Microsoft Corporation is a technology company that hardly needs any introduction. The Tech whiz offers products in the form of SaaS, consumer electronics, Microsoft Azure (most relevant here), and pretty much everything else gadgety and nerdy. As noted by Microsoft’s annual report back in 2013, the company markets and distributes its products and services using OEMs; distributors and resellers; and E-Commerce.
The company has always liked to pack its products together into what’s known as “integrated solutions.” Microsoft has done well over the years to recognise the importance of building relationships with its customers, which in turn has enabled its sales teams to succeed with minimal fuss.
TechCrunch has a great article discussing Microsoft Azure’s fiscal results as of 2021. The consensus is that Azure is doing exceptionally well, boasting a 45-51% revenue per quarter growth rate from the same time last year.
Microsoft Azure SWOT Analysis
- Superb dedication to service quality.
- Microsoft’s marketplace continues to go from strength to strength.
- Wide range of services available to satisfy customer pain points.
- Capable of entering new markets.
- Microsoft has impressive brand equity.
- Industry-leading service and product quality,
- Microsoft Azure’s IaaS and PaaS offerings are unavailable to some, depending on their geographic location.
- Project management has often been criticised for not being concerned enough with the concerns of external stakeholders.
- Striving to overtake Amazon AWS as the hegemonic provider of web services.
- AI is becoming increasingly popular, and Microsoft Azure could harness the potential of new technologies to remove excess touchpoints and therefore lower operations costs.
- Possibility to enter new, international markets.
- Huge competition from the likes of Amazon AWS
- The current US-China political climate poses a huge threat to the way Microsoft intends to grow
- Environmental regulations could prove problematic in years to come
Conclusion – Amazon Competitors Analysis
Thanks for reading my Amazon Competitors Analysis. As you can see, there are a lot of industries, markets, and services to which Amazon caters. The company has a plethora of direct and indirect competitors, meaning it’s constantly looking over its shoulder.
The key thing to note about Amazon is versatility and demonstrable ability to succeed irrespective of the competition. Be that through the creation of the Amazon Prime streaming services or the advent of Amazon department stores; the company will do whatever it takes to win.

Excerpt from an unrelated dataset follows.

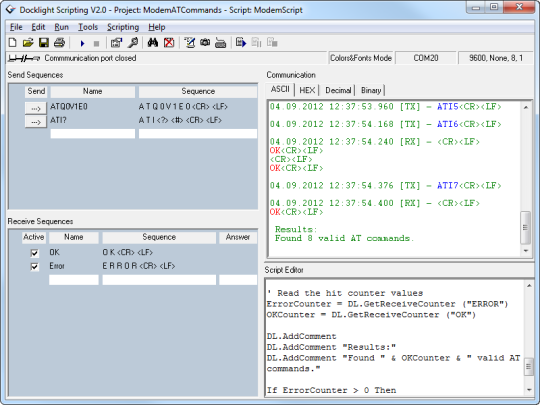Start communication with the blue play icon

pos(82,43)
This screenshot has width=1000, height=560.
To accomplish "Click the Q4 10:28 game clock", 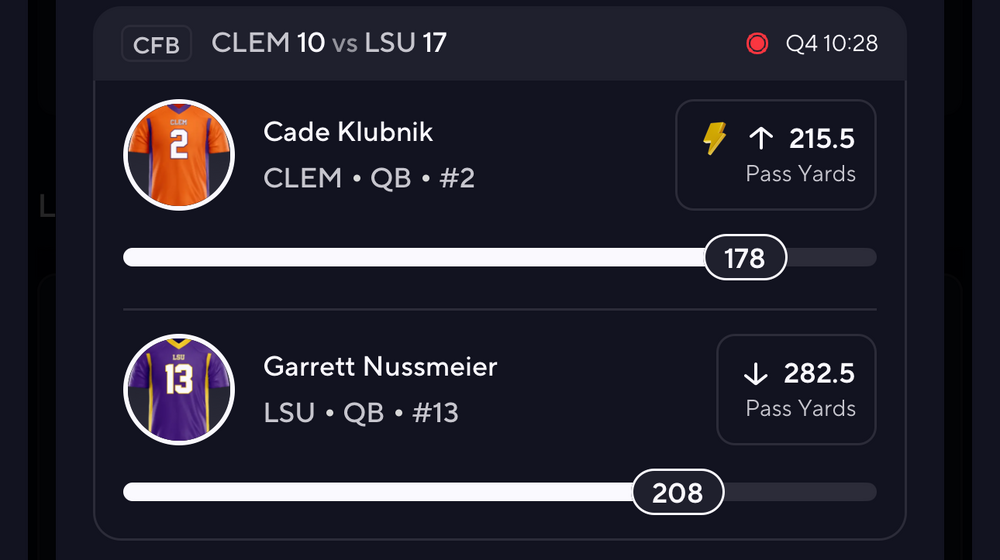I will [x=831, y=44].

Amazon has direct and indirect competitors when it comes to:
- Web Services
- Subscription Services
- Streaming Options
- Third-Party Marketplaces
- Social Marketplaces
- Niche Vendors
- Online Stores
- Bricks and Clicks/Click and Mortar Retailers
There are many more Amazon competitors to analyse, and indeed I could have admittedly gone into much more detail here. However, for the sake of brevity and not boring everyone to death, I provided a quick analysis and some honourable mentions.
I hope it was useful – thanks for reading!